What you will do
Copy the listing below with "Viewport" renamed to "Display area" throughout and everything else left unchanged. Leave the pictures out.

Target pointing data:
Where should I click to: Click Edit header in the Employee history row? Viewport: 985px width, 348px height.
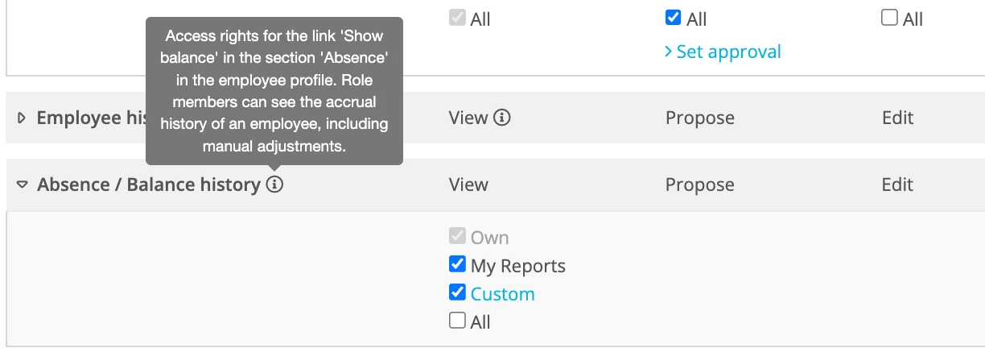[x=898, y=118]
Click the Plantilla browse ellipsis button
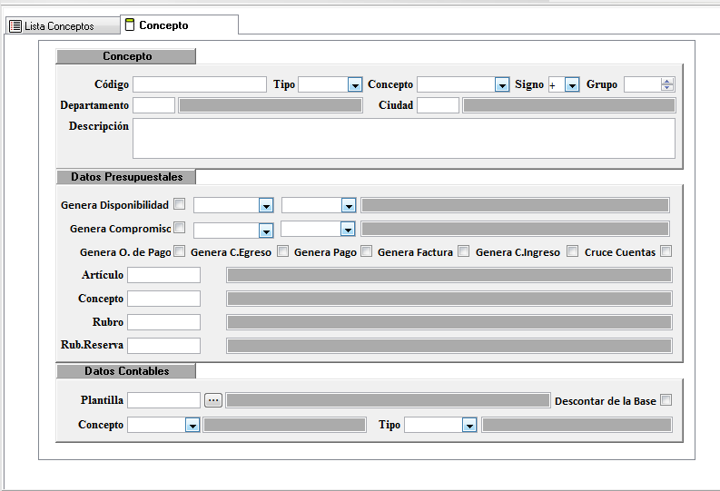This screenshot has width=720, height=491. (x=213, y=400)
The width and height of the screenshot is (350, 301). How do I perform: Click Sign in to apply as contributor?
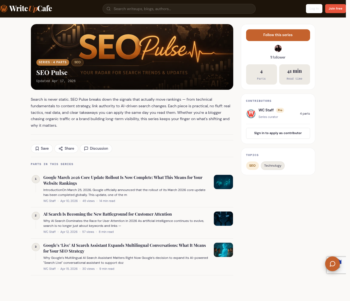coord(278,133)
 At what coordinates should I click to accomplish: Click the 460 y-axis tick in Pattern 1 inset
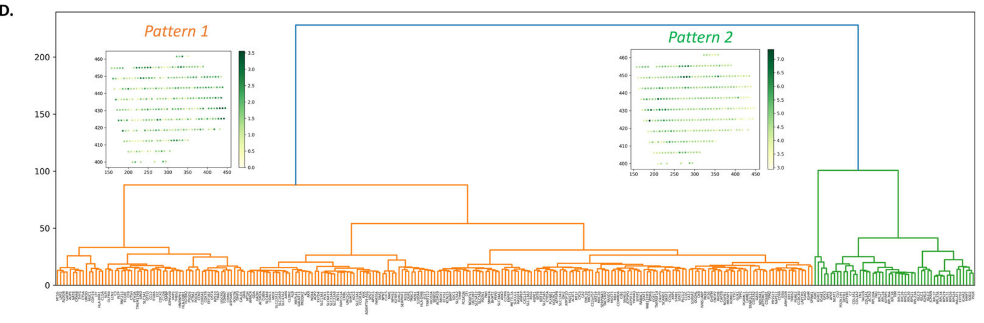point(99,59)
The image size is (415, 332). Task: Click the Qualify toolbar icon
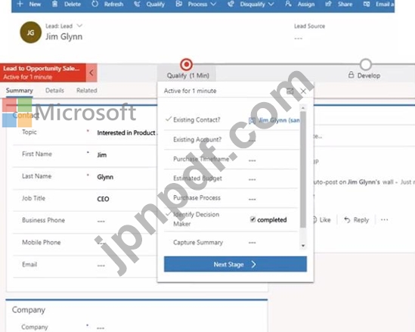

Output of the task
Where should I click to: Click Edit header in the Employee history row? Display area: 985px width, 348px height.
[x=898, y=118]
Click the Plantilla browse ellipsis button
This screenshot has width=720, height=491. (x=213, y=400)
The width and height of the screenshot is (350, 301). How do I perform: Click Sign in to apply as contributor?
coord(278,133)
 At what coordinates should I click to accomplish: Click the 460 y-axis tick in Pattern 1 inset
point(99,59)
The image size is (415, 332). Task: Click the Qualify toolbar icon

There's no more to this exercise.